Passage
While processes in the figures may show a particular order of operations performed by certain embodiments of the present disclosure, it should be understood that such order is exemplary (e.g., alternative embodiments may perform the operations in a different order, combine certain operations, overlap certain operations, etc.).

Some example embodiments are as follows:

Group A Embodiments

Embodiment 1: A method performed by a wireless device, the method comprising:

providing (200) physical downlink control channel capability information to a base station, the physical downlink control channel capability information comprising one or more candidate values wherein the one or more candidate values comprise:

• • one or more candidate (X,Y) values, where X is a minimum time separation in Orthogonal Frequency Division Multiplexing, OFDM, symbols between starts of two physical downlink control channel monitoring spans and Y is a maximum length of a physical downlink control channel monitoring span in terms of OFDM symbols; or
  • one or more candidate (X,Y,μ) values, where X is a minimum time separation in OFDM symbols between the starts of two physical downlink control channel monitoring spans and Y is a maximum length of a physical downlink control channel monitoring span in terms of OFDM symbols; and

determining (208) a maximum value, the maximum value being either:

• • a maximum number of non-overlapping Control Channel Elements, CCEs, for channel estimation per physical downlink control channel monitoring span; or
  • a maximum number of blind decodes for physical downlink control channel monitoring per physical downlink control channel monitoring span.

Embodiment 2: The method of embodiment 1 further comprising receiving (202) a search space configuration from the base station, the search space configuration comprising information that, together with the one or more candidate values, defines a physical downlink control channel monitoring span pattern in one or more slots.

Embodiment 3: The method of embodiment 1 or 2 wherein the one or more candidate values comprise two or more candidate values, the two or more candidate values comprising two or more candidate (X,Y) values or two or more candidate (X,Y,μ) values.

Embodiment 4: The method of embodiment 3 wherein:

for each candidate value of the two or more candidate values, a limiting value is either predefined or signaled for the candidate value, wherein the limiting value is either a per-monitoring span CCE limit or a per-monitoring span blind decode limit; and

determining the maximum value comprises:

• • selecting the limiting value that is predefined or signaled for one of the two or more candidate values as the maximum value based on one or more rules.

Embodiment 5: The method of embodiment 4 wherein the one or more rules are based on a number of physical downlink control channel monitoring spans in a slot for a subcarrier spacing (e.g., a subcarrier spacing of a respective downlink bandwidth part of a serving cell of the wireless device).

Embodiment 6: The method of embodiment 4 wherein the one or more rules are based on a number of non-empty physical downlink control channel monitoring spans in a slot for a subcarrier spacing (e.g., a subcarrier spacing of a respective downlink bandwidth part of a serving cell of the wireless device).

Embodiment 7: The method of embodiment 3 wherein:

for each candidate value of the two or more candidate values, a limiting value is either predefined or signaled for the candidate value wherein the limiting value is either a per-monitoring span CCE limit or a per-monitoring span blind decode limit; and

determining the maximum value comprises:

• • selecting the limiting value that is predefined or signaled for one of the two or more candidate values as the maximum value, the one of the two or more candidate values being an actual value used as determined based on Control Resource Set, CORESET, and search space configurations of the wireless device.

Directions
Copy the part of the passage that opens with "Embodiment 3: The" and closes with "candidate (X,Y,μ) values.", substituting "candidate settings" for each "candidate values". The lines that come next are separate material, unrelated to the passage.

Material
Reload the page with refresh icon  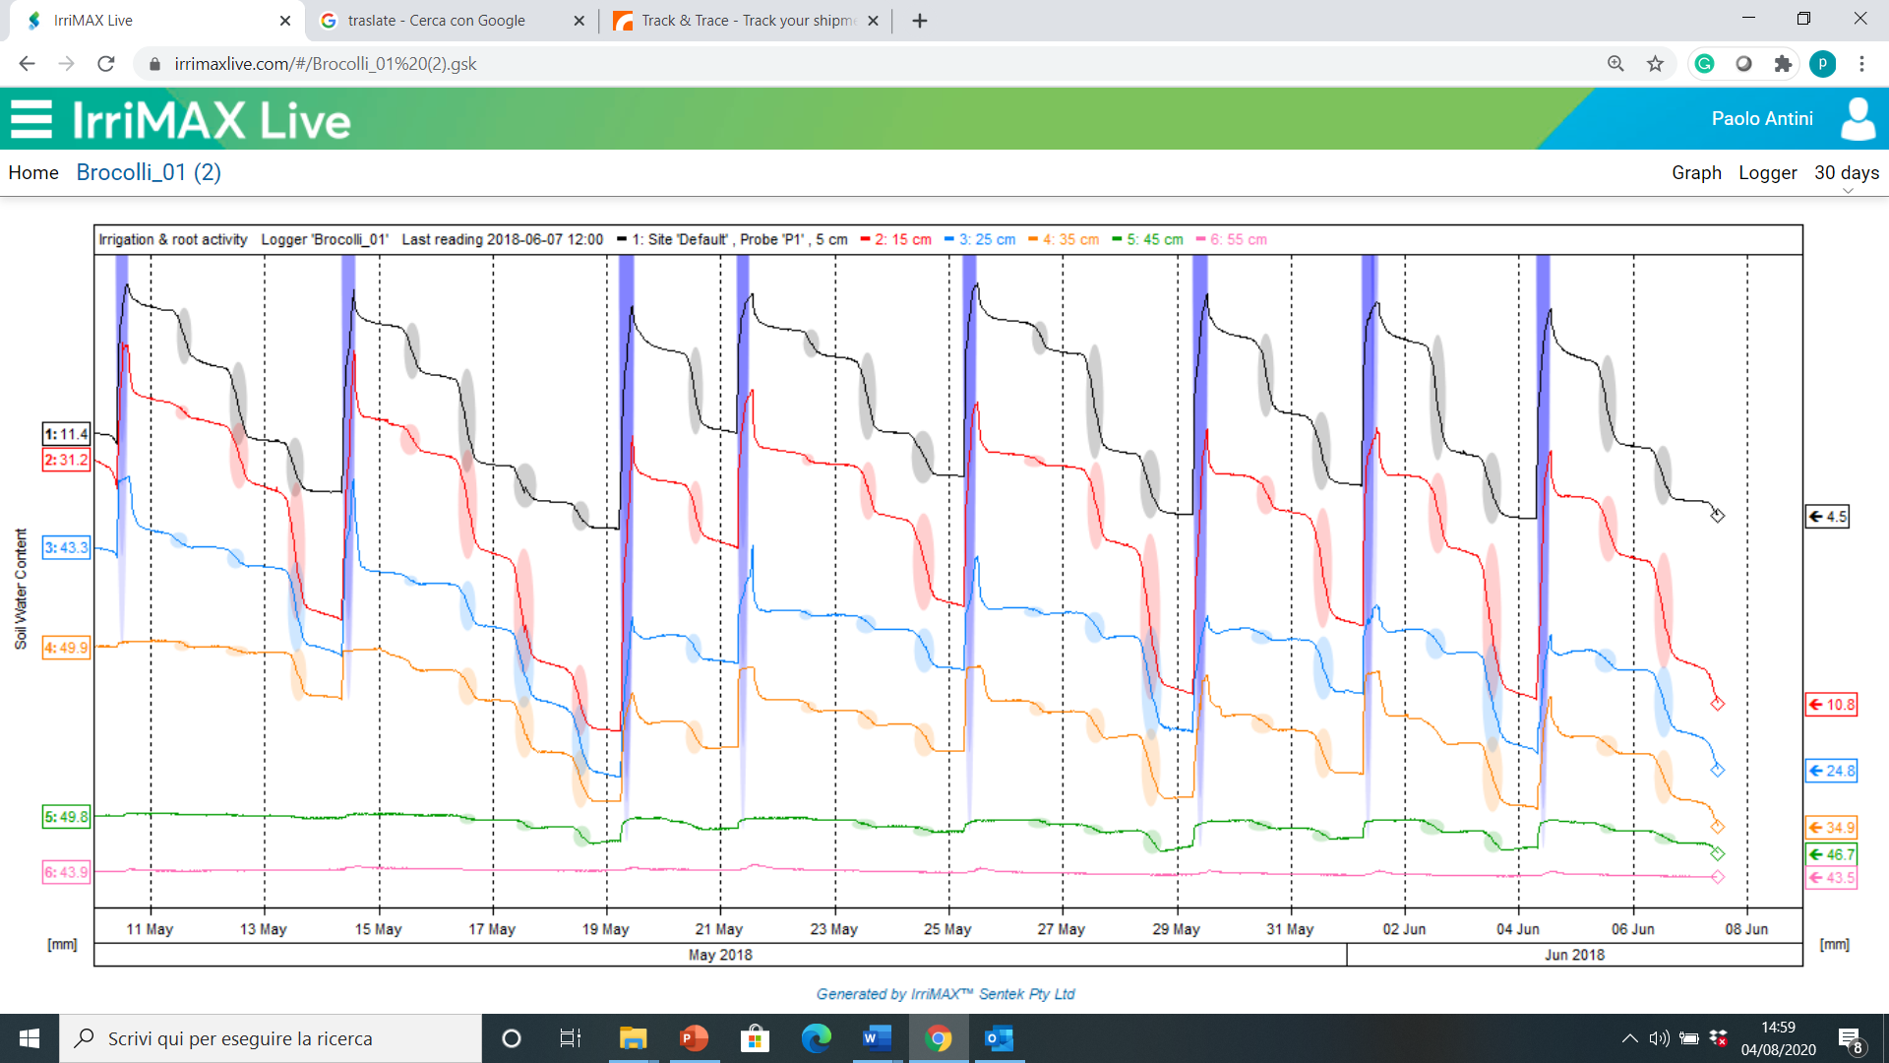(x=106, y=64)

...

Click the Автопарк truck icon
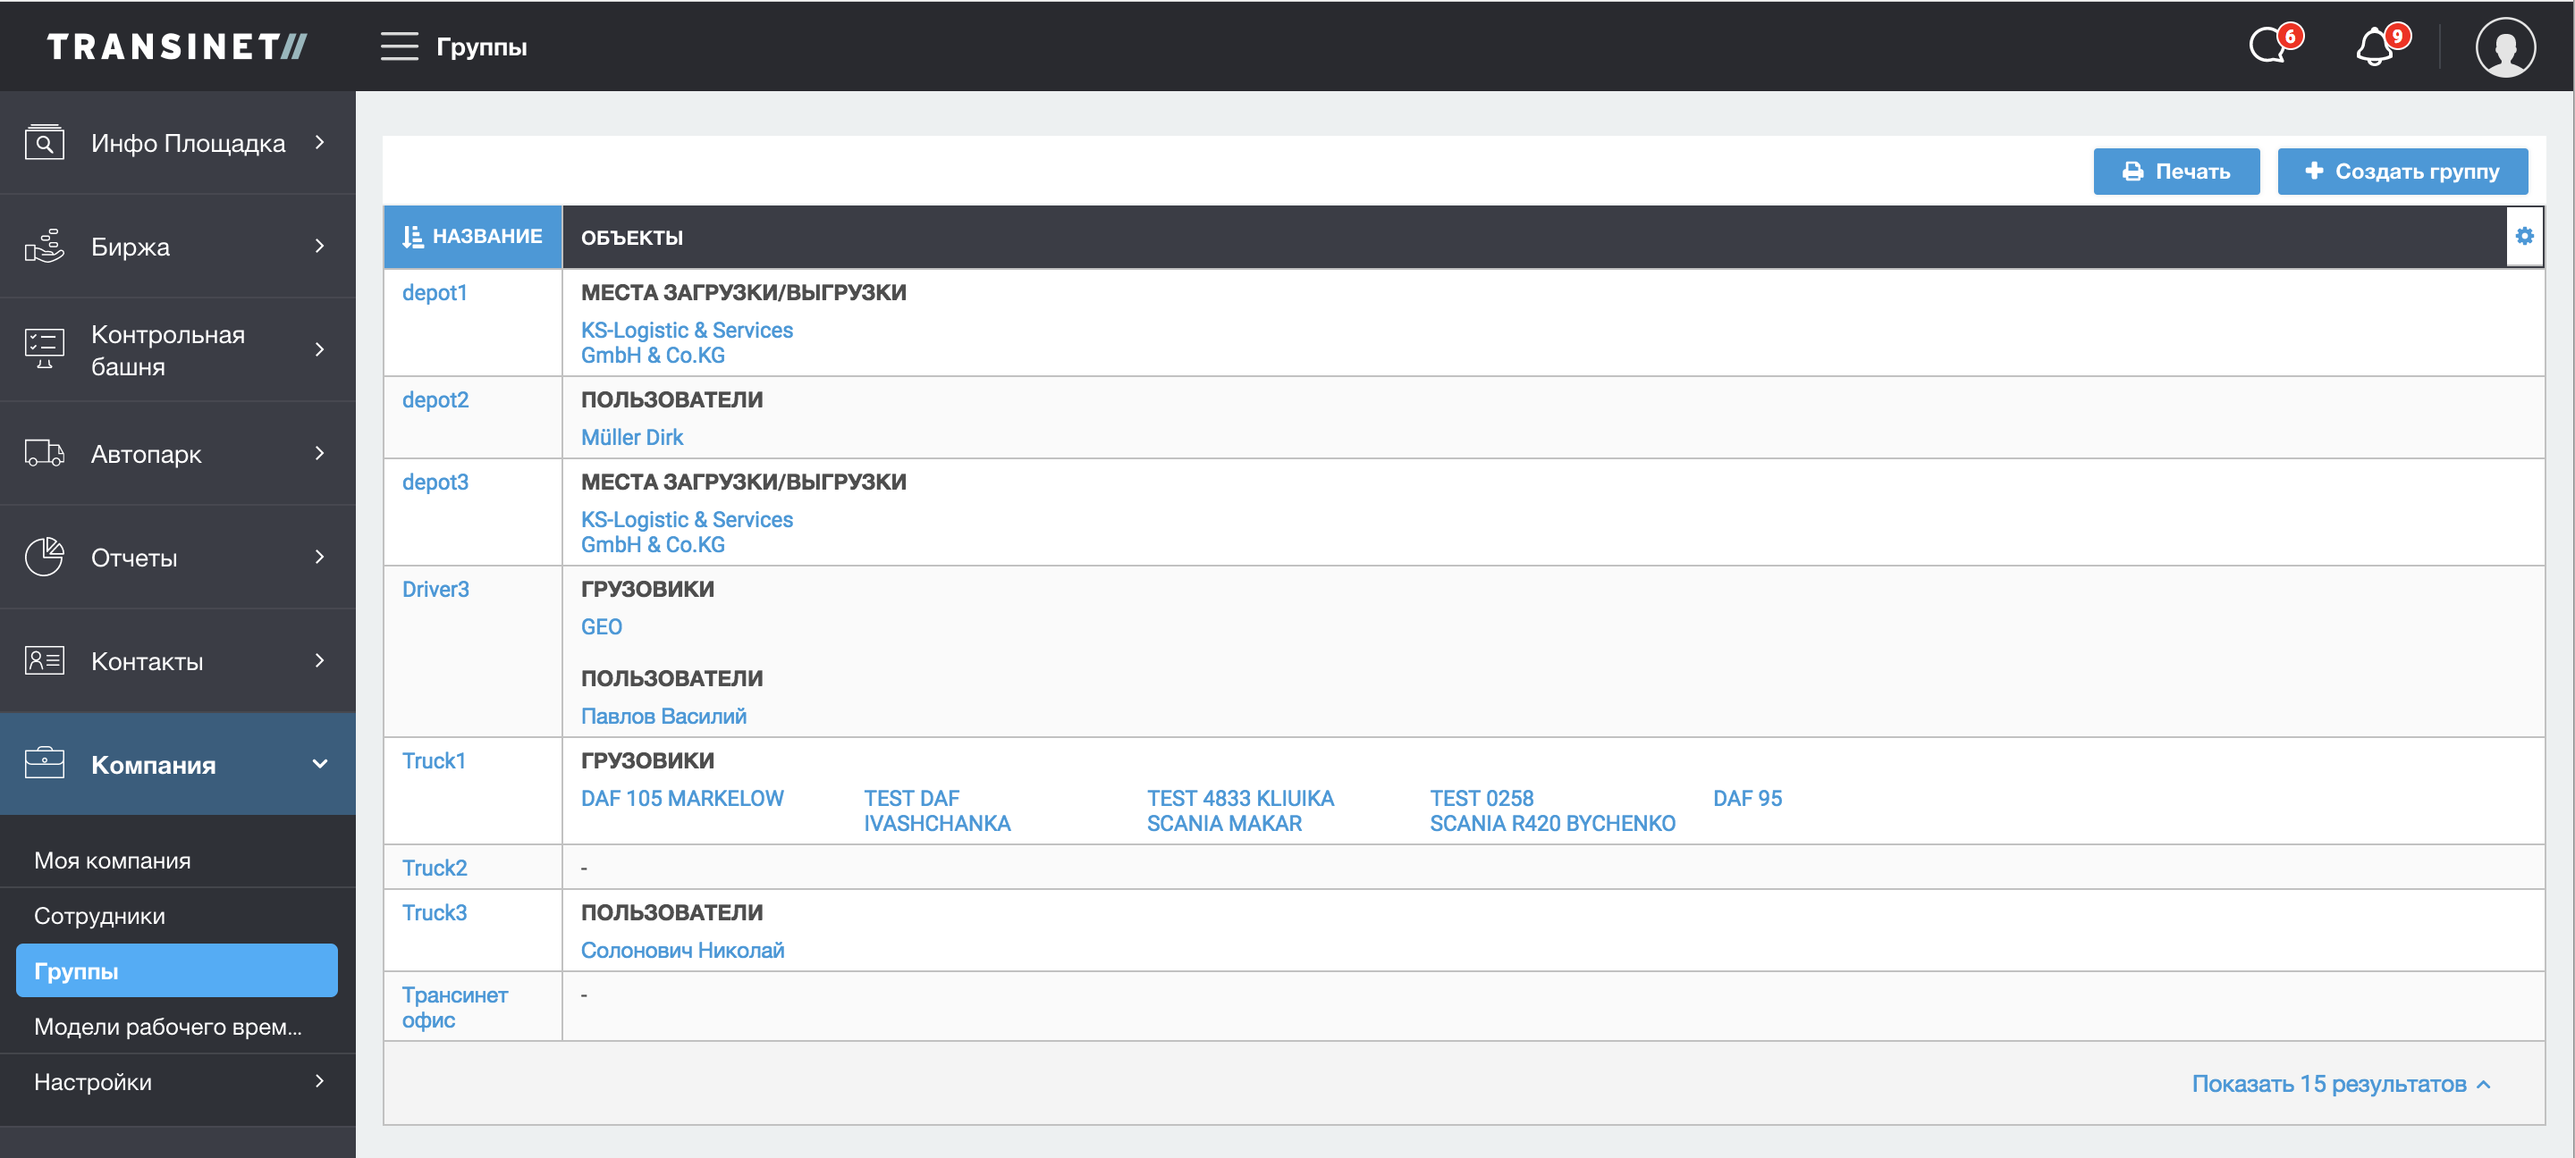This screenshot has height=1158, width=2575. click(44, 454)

==

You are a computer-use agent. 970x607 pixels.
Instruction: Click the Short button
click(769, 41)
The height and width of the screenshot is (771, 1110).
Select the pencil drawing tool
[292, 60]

Result of this exercise
Embodiment 3: The method of embodiment 1 or 2 wherein the one or more candidate settings comprise two or more candidate settings, the two or more candidate settings comprising two or more candidate (X,Y) values or two or more candidate (X,Y,μ) values.